Why Renewable Energy Cannot Save The Planet?
Fossil fuels still dominate global energy supply
According to the Energy Information Administration, fossil fuels supplied around 80% of total global energy demands as of July 2021 (https://www.eesi.org/topics/fossil-fuels/description). This includes coal, oil, and natural gas. The International Energy Agency reported that fossil fuel production increased 2% from 2018 to 2019, indicating continued reliance on non-renewable energy sources (https://www.iea.org/reports/world-energy-balances-overview/world). Most projections estimate fossil fuels will continue meeting over 70% of the world’s energy needs through at least 2040, even with growth in renewables. Challenges transitioning to renewable energy include upfront capital costs, intermittent supply, and lack of sufficient storage and transmission infrastructure.
Intermittency of renewables
One of the biggest challenges with renewable energy sources like solar and wind power is their intermittent and variable nature. Solar power relies on sunny weather and wind turbines need windy conditions to generate electricity. This means they don’t produce power consistently around the clock like conventional baseload power plants.

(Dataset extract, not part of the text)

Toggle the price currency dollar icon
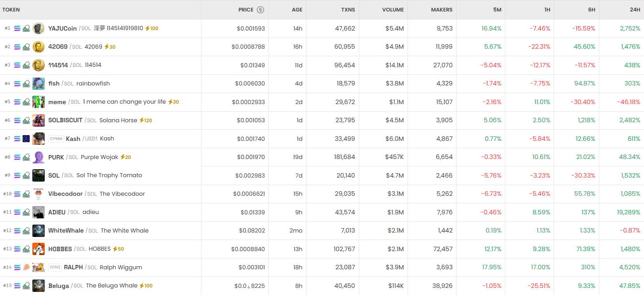Image resolution: width=644 pixels, height=295 pixels. tap(260, 10)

According to the Scientific American, the intermittency of solar and wind “disrupts the conventional methods for planning the daily operation of the electric grid” (source). The output from these sources varies based on weather and time of day, making it difficult to integrate large amounts of renewable energy without impacting grid stability.
The limitations of energy storage technology also exacerbate the intermittency issue. Batteries and other storage methods cannot yet cost-effectively store the massive amounts of electricity required to smooth out renewables’ variable generation profile. This means grid operators have fewer tools to balance supply and demand when working with lots of intermittent renewables.
Overall, while solar and wind will play a major role in decarbonizing the grid, their intermittency poses challenges in relying on them entirely unless breakthroughs in energy storage and grid flexibility are achieved.
High upfront costs
The costs for renewable energy technologies remain high compared to conventional fossil fuels. According to data from Our World in Data, in 2020 the levelized cost per MWh for onshore wind was $44, offshore wind was $99, solar PV was $50 while gas was $42 and coal just $33 (Our World in Data). While renewable costs have fallen rapidly over the past decade, they remain high upfront compared to the mature and entrenched fossil fuel technologies.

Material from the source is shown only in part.